Collected data entries
◇ ◇ ◇ ◇
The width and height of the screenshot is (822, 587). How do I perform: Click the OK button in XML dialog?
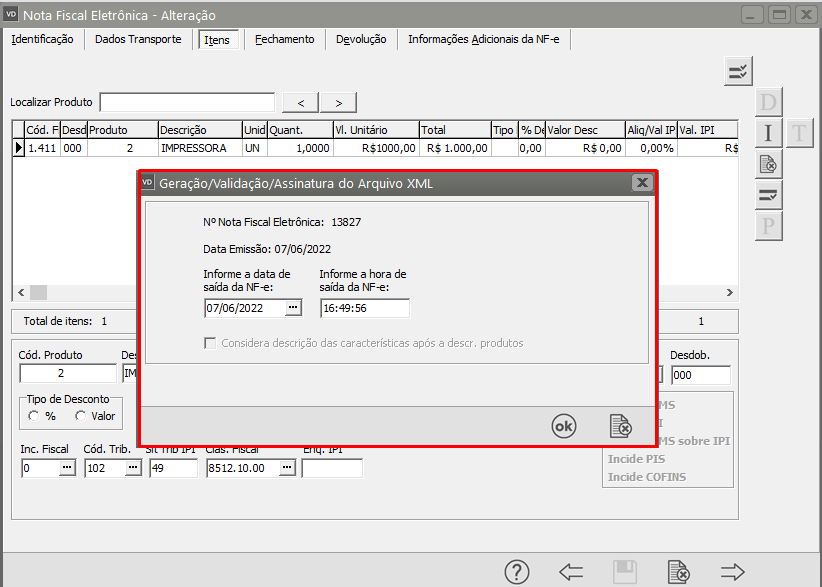564,426
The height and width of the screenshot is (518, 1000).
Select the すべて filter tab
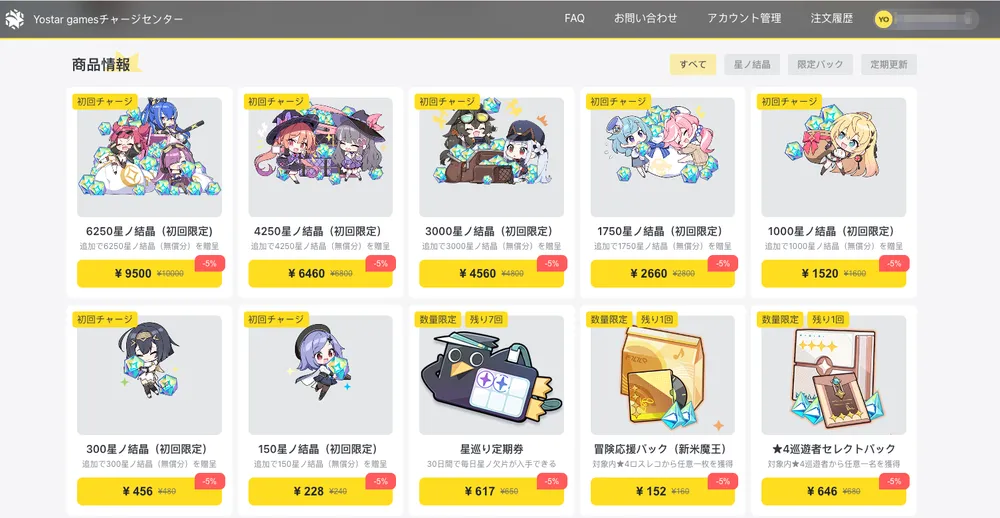coord(693,64)
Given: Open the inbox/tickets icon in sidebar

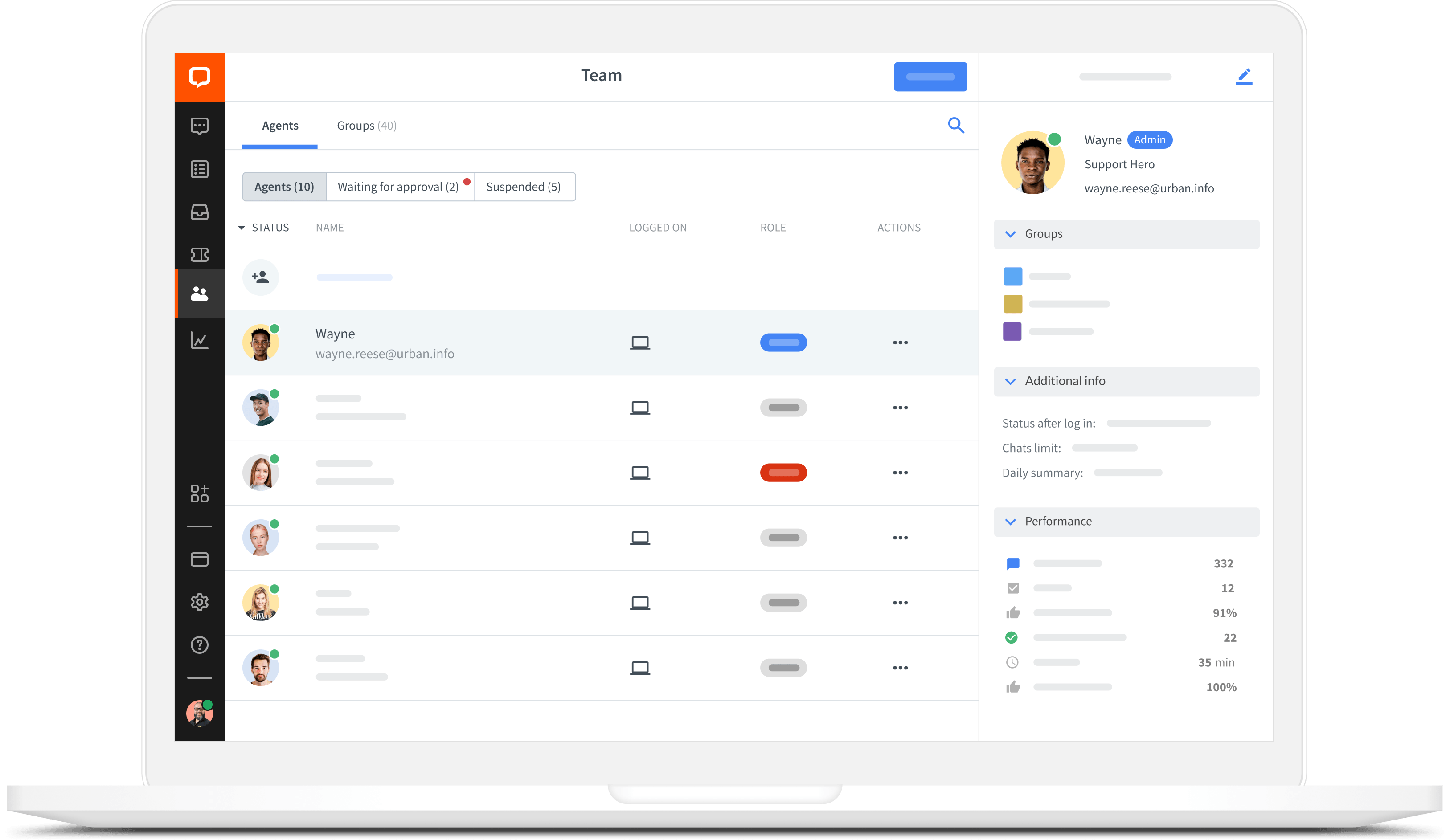Looking at the screenshot, I should [x=199, y=212].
◇ ◇ ◇ ◇
Only the lines from the one containing "The height and" through the last line of the entries belong in the answer, given again exactly. Images stay out.

The height and width of the screenshot is (518, 1000).
Select the すべて filter tab
coord(693,64)
Given: Open the inbox/tickets icon in sidebar

Looking at the screenshot, I should [x=199, y=212].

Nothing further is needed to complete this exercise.